Sunday, October 16, 2016

The Nobel prize in Chemistry 2016 was to Sauvage, Stoddart, and Feringa – It Happens Bulletin

The molecular motor is already today in the same phase as the electric motor in the 1830s. What new advances will bring the science?

Through a press release, the institute explained that, “the laureates of the Nobel peace prize of Chemical have brought to the molecular systems of the stalemate they were in and brought them to the united full of energy in which it is possible to control the movements.”

“In terms of development, the molecular motor is in the same spread that it was the electric motor in the 30′s of the NINETEENTH century, when scientists had several cranks rotating and wheels, without being aware that it would lead to electric trains, washing machines, fans and food processors”, stressed the Academy.

Jean-Pierre Sauvage, 71 years old, a teacher of the University of Strasbourg, France, is the first to have imagined these nanomachines, which it describes as a “molecular assembly capable of getting moving in a controlled way, in response to signals different: light, temperature change, etc.”.

Later, in 1991, Fraser Stoddart developed a rotaxane, a molecular architecture mechanically interlocked which consists of a molecule with the shape of a dumbbell from a gym, and showed that the ring could move around an axis molecular.

This discovery enabled him to create a ‘lift’ and a ‘muscle’ molecular.

as a child, Stoddart grew up on a family farm.

Sauvage, he said to French television that he had not anticipated.

The Chemical is the last Nobel Prize of science that delivered the Academy this year.

“I am very surprised and very happy because I share the prize with two researchers who I admire greatly,” explained the agency Swedish TT.

Bernard L. Feringa designed and synthesized a molecule that rotates in a specific direction, which means the first molecular motor. “Then people said: ‘why do we need a machine flying?’ and now we have the Boeing 747 and the Airbus”.

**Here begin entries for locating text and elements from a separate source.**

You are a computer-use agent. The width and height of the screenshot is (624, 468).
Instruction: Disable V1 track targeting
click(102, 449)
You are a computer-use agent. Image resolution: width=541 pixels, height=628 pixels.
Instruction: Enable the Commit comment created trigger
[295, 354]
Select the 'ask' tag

“In the future we will have all kinds of materials with autonomous functions…”

The molecular machines can be used for the development of new materials, sensors and energy storage systems”, stated the jury once announced the winners.

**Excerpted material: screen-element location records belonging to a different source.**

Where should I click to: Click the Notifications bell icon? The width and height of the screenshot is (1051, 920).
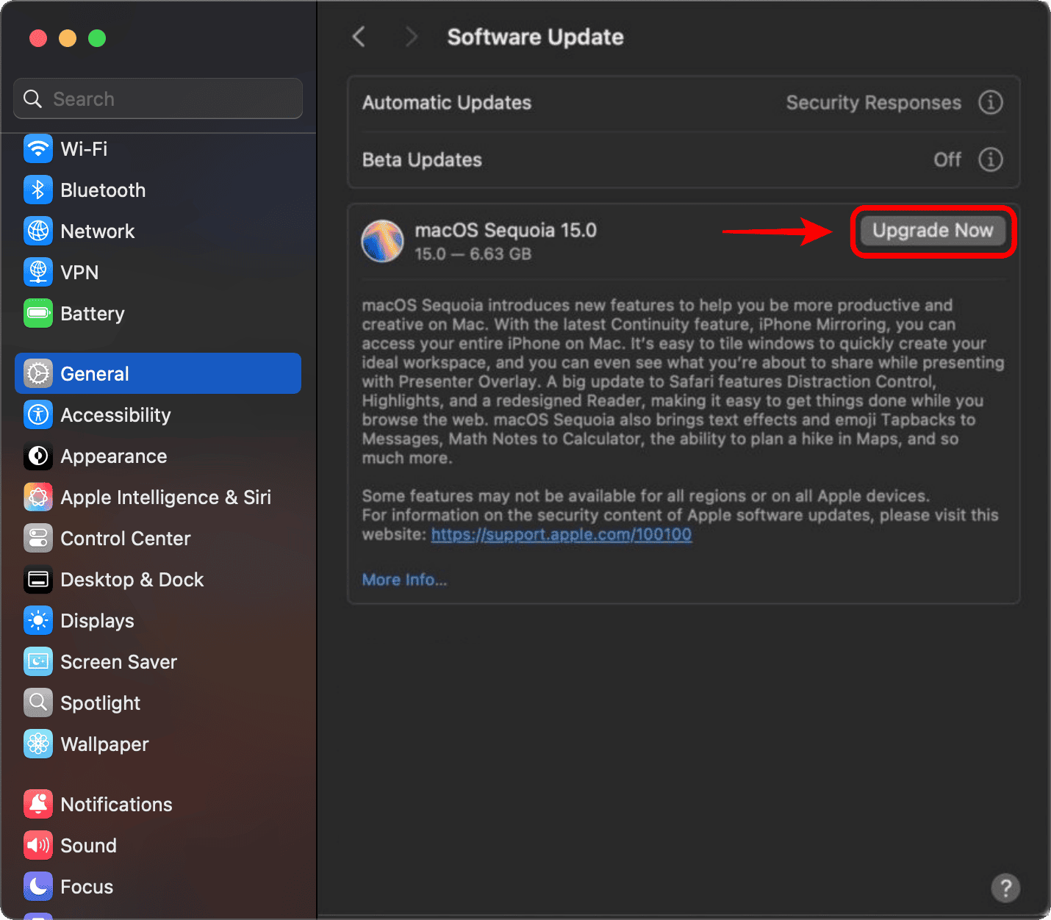(x=38, y=805)
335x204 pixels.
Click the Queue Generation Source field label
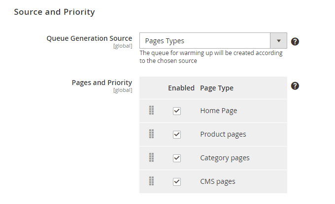[x=89, y=38]

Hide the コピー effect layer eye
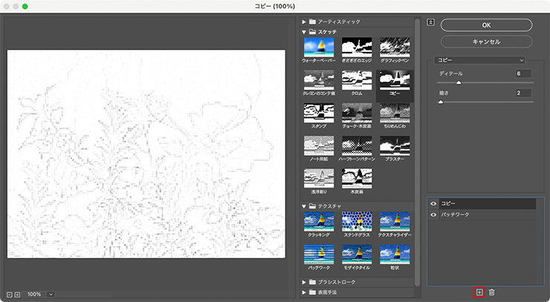click(x=433, y=203)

The Nobel prize Chemistry this year, got it machines tiny, nanometer-scale. In 2015, the award it was to the swede Thomas Lindahl, the american Paul Modrich, and the Turkish american Aziz Sancar for his studies on the mechanism of DNA repair.

In that sense, needless to reaffirm the value of the work of these seven giants of the laboratory that began on Monday with the biologist japanese Yoshinori Ohsumi, who was granted the Nobel Medicine to discover autophagy -a mechanism that allows cells to recycle their components and to remodel itself or self-destruct, according to the conditions they face-has allowed it to advance, among other things, in the understanding of aging and in the management of diseases such as cancer.